- **Things to do**:
A – Answer these from the AWS CLI setup notes, one line each:
(i) Which version of awscli do the scripts depend on?
(ii) What name is given to the virtual environment made with pyenv?
(iii) What command is used to test the install?
B – Pick up the AWS CLI setup notes after their last line and keep writing them.

- **Document excerpt**:

Some Python and shell scripts to do things with AWS CLI stuff

Installation Instructions

Scripts in this repository depends on the following tools:

  • snowballEdge (latest version)
  • awscli (v1.16.14)
  • python (v.3.9.x)

Because the awscli version is several years out-of-date, it's recommended to create a virtual environment for this repository and to install the correct version of awscli in that environment.

Creating a virtualenv with pyenv

This method will create a virtual environment that is activated every time you change directory to this repo.

Install pyenv and pyenv-virtualenv according to your preferred method. Do not forget to setup your shell environment.

cd dir/for/this/repo
pyenv install 3.9.6
pyenv virtualenv 3.9.6 snowball
pyenv local snowball
pip install awscli==1.16.14

To test

python -m awscli --version

The output should read aws-cli/1.16.14 Python/3.9.6 ...

- **Supplied information**:
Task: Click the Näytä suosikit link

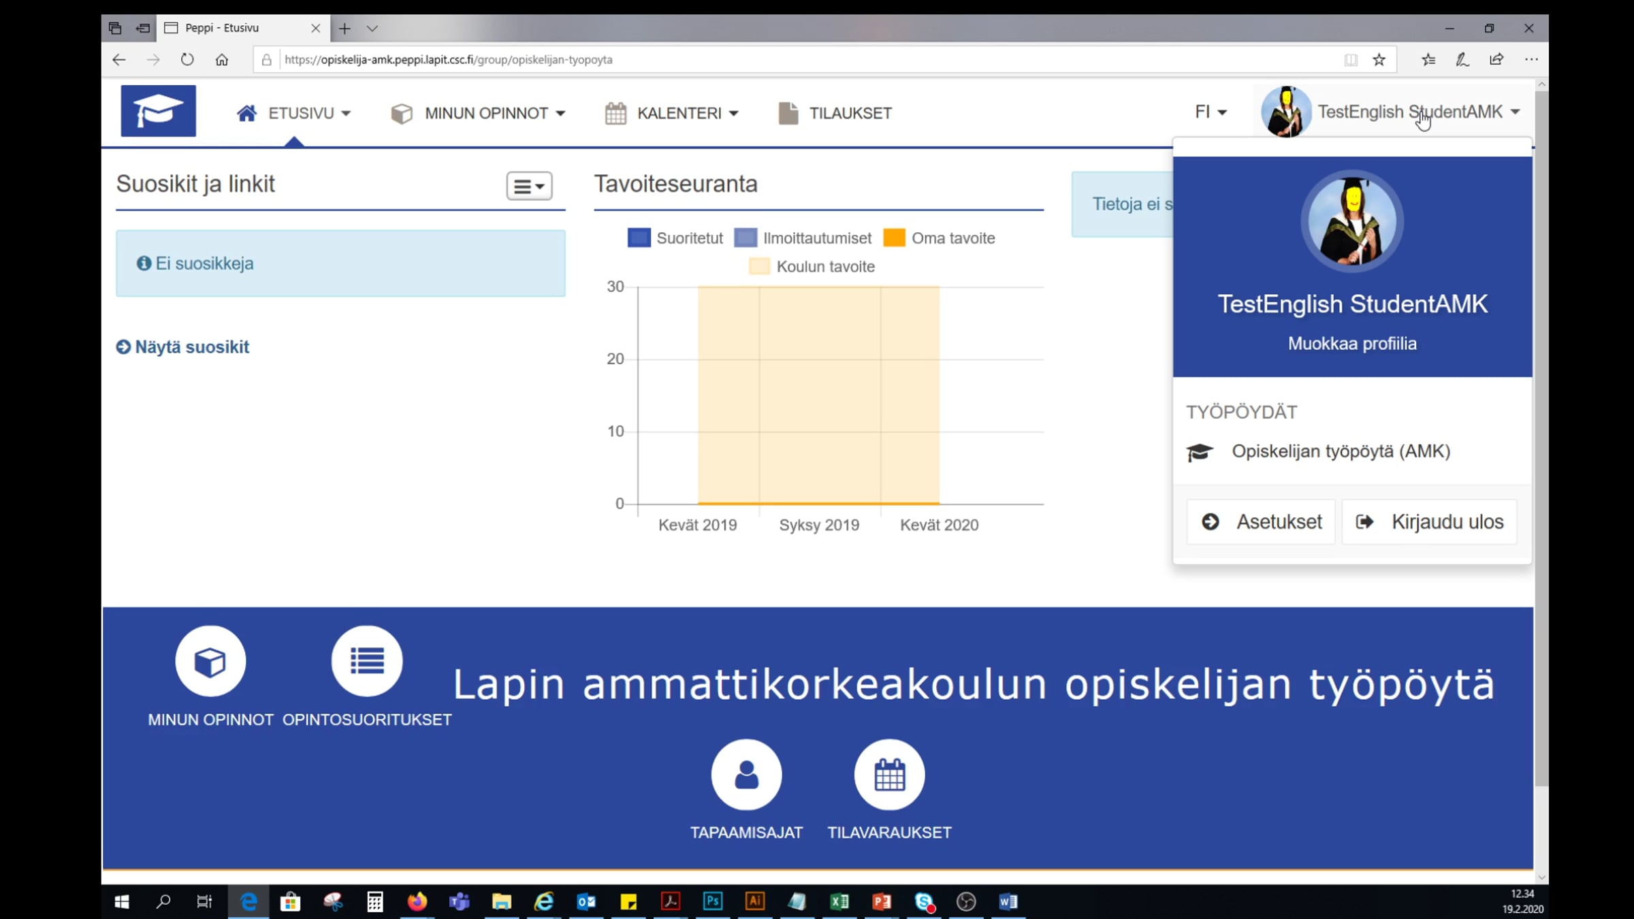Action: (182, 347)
--
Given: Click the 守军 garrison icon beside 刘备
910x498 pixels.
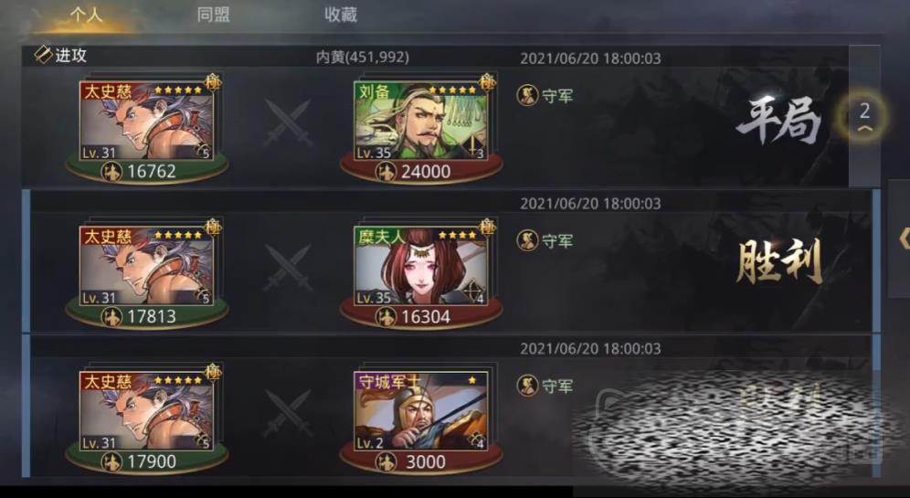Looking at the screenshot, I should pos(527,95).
---
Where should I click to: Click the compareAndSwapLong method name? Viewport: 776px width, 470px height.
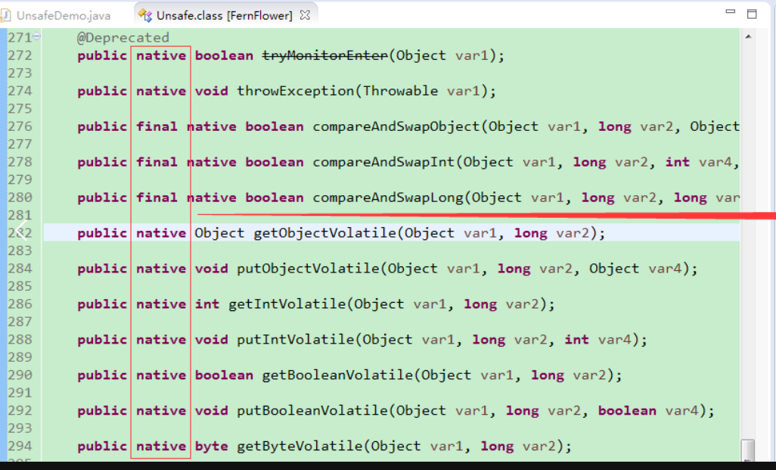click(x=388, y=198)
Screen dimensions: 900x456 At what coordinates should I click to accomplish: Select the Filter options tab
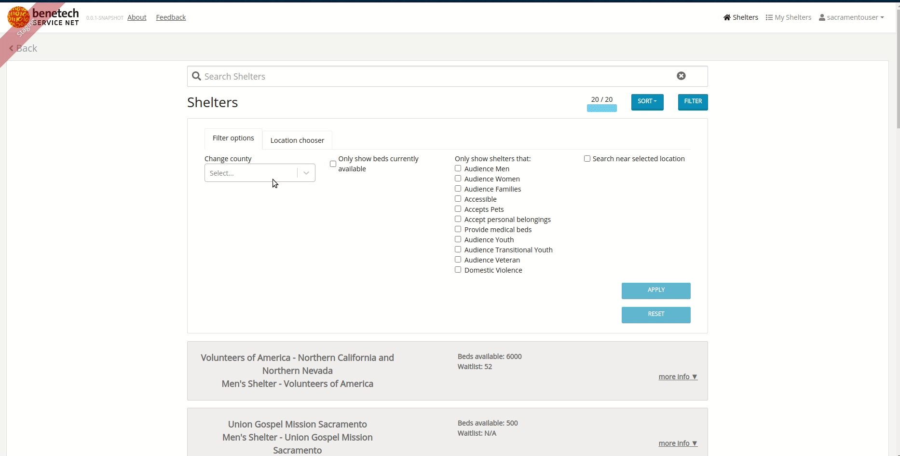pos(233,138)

- **Solved tasks**:
A –
(i) v1.16.14
(ii) snowball
(iii) python -m awscli --version

B –
Using awscli_tools

To use the virtual environment from the installation, your current working directory must be the in the repo.

cd dir/for/this/repo
python transfer_to_snowball.py

While in this directory, calling any awscli tool will invoke the system installation of awscli. To use the virtual environment version of awscli, use python -m awscli instead of aws. For example, python -m awscli s3 ls s3://bucket1/prefix1 instead of aws s3 ls s3://bucket1/prefix1.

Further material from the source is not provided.